(begin)

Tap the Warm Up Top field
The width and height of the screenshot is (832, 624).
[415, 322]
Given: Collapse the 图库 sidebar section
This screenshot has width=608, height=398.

(end)

Lay out each line of the rows above as a Markdown table with the columns Num and Text, skipping any blank lines.

__Reply to the task__.
| Num | Text |
|---|---|
| 1 | Tap the Warm Up Top field |
| 2 | The width and height of the screenshot is (832, 624). |
| 3 | [415, 322] |
| 4 | Given: Collapse the 图库 sidebar section |
| 5 | This screenshot has width=608, height=398. |